| Records to use |
————————
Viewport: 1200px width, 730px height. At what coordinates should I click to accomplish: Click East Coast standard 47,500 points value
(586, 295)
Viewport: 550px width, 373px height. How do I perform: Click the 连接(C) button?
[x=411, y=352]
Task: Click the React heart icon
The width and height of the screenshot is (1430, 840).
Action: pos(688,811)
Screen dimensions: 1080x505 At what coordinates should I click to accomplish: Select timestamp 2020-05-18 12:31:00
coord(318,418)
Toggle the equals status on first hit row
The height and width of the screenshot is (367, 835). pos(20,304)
————————
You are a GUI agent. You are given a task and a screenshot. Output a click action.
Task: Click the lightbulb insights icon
————————
| Brief |
Would you copy out every line in the records that includes the string "icon"?

| Your solution |
Task: Click the React heart icon
Task: Click the lightbulb insights icon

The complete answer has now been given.